> Task objective
Change every "Select" in the lines below to "Choose", and reproduce the lines with nothing else altered and the pictures left out.

> Given data
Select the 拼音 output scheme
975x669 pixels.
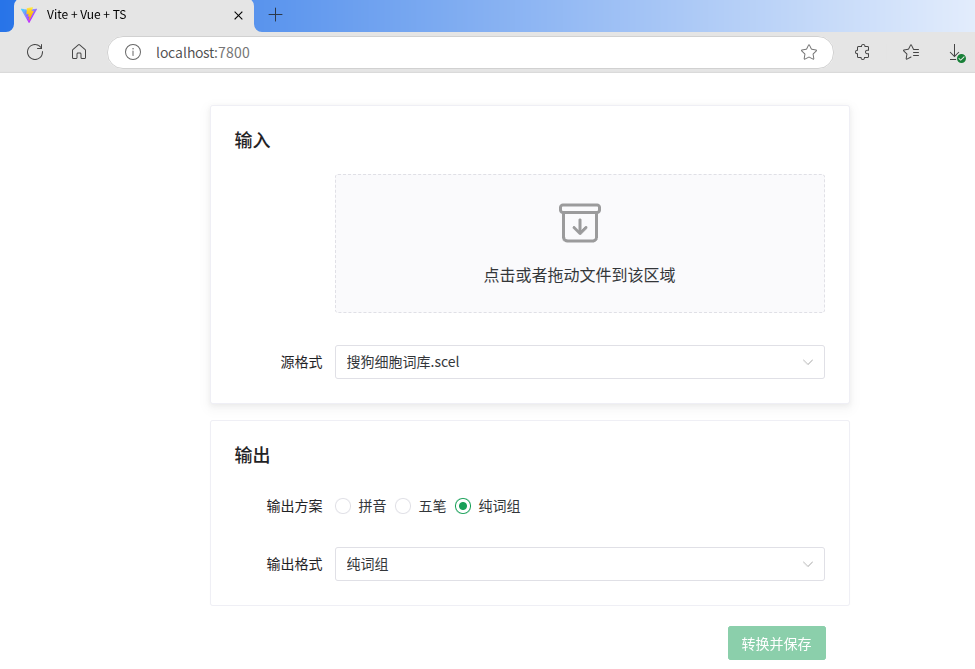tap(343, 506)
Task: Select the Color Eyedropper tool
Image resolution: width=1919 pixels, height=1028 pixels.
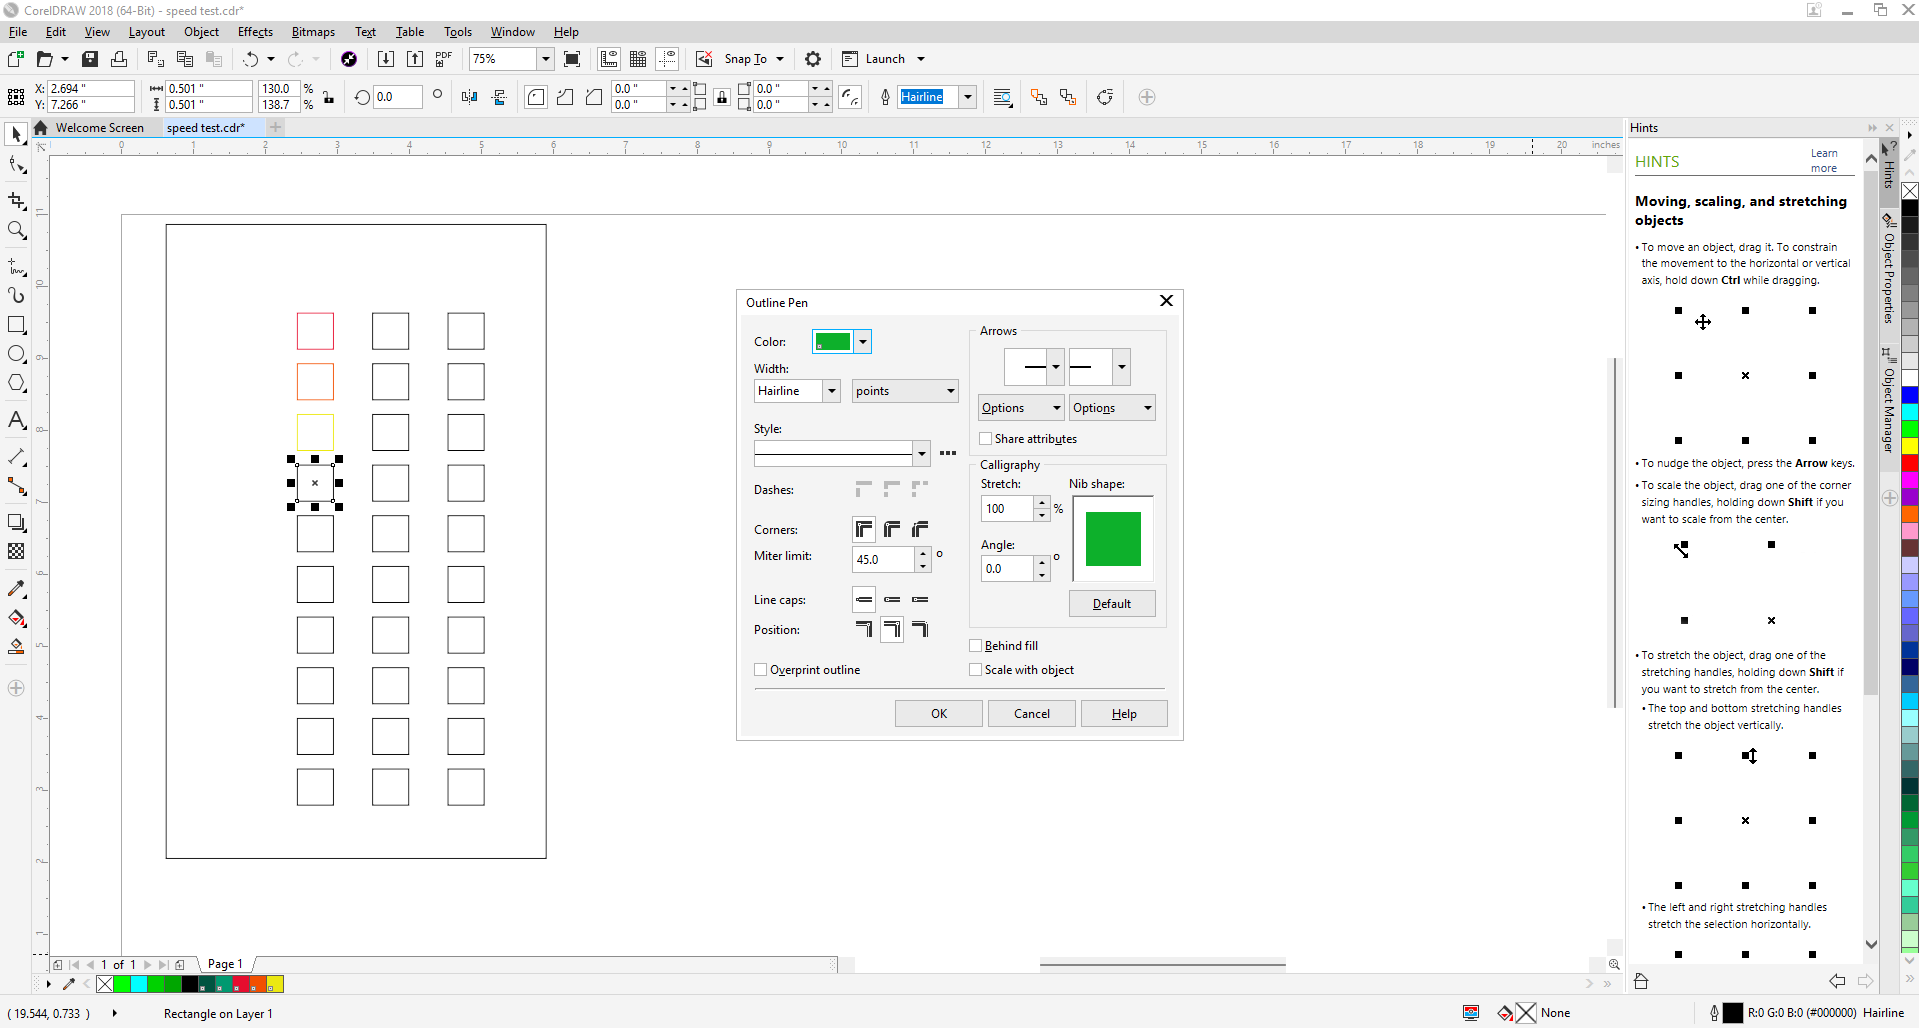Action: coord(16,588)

> Task response
Choose the 拼音 output scheme
975x669 pixels.
tap(343, 506)
Task: Choose the Color Eyedropper tool
Image resolution: width=1919 pixels, height=1028 pixels.
Action: coord(16,588)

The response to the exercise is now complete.